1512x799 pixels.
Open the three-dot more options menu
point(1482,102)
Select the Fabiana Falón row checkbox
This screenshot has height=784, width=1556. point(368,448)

WHAT IS NEEDED - Write out the whole listing once more, exactly as it reads.

YOUR RESPONSE -
1512x799 pixels.
Open the three-dot more options menu
point(1482,102)
Select the Fabiana Falón row checkbox
This screenshot has height=784, width=1556. point(368,448)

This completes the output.